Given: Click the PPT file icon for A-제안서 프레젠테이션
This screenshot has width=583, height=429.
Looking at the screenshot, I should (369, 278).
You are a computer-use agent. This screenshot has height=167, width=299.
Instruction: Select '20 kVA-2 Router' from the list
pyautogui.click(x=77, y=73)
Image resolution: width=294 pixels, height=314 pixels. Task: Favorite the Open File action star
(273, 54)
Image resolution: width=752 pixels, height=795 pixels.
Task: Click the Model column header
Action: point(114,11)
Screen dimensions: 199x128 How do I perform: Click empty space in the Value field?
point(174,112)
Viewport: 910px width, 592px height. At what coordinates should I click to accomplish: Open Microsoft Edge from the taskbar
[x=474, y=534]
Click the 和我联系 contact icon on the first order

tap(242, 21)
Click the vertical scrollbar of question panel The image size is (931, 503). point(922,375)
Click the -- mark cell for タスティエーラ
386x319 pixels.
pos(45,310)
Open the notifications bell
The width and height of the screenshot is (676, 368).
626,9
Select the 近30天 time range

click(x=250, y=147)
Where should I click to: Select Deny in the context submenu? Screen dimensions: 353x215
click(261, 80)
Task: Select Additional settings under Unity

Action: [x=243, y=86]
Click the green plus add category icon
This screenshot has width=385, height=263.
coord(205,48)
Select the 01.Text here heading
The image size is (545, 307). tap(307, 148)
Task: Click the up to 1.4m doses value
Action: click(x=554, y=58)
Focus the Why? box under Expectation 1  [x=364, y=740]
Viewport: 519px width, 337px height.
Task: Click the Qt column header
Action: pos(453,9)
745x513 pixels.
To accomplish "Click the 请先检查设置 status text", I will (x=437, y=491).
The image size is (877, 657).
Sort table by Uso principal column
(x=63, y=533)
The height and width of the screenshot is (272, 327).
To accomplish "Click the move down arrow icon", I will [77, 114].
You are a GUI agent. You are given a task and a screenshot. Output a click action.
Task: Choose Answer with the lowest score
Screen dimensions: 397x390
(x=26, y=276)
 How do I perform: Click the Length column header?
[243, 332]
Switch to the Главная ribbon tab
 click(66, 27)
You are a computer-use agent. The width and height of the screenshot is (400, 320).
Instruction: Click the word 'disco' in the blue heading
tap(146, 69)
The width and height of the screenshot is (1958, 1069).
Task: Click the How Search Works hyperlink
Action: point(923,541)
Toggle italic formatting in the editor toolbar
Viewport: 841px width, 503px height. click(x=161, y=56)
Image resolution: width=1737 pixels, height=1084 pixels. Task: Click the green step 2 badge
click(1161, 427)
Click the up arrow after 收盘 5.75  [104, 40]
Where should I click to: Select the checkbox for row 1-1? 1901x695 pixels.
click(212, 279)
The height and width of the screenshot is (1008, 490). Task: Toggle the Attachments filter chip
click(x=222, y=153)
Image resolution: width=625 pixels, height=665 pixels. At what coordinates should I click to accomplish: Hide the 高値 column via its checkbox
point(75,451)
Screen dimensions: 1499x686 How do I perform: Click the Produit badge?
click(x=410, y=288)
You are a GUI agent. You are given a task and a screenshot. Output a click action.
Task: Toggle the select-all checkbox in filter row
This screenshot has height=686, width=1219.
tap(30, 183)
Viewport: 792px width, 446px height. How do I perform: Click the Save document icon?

▶ **Problem details**: Search the entries for the string "will" and copy each line where it occurs.

▶ **Solution**:
To accomplish "Click the 请先检查设置 status text", I will (x=437, y=491).
To accomplish "Click the move down arrow icon", I will [77, 114].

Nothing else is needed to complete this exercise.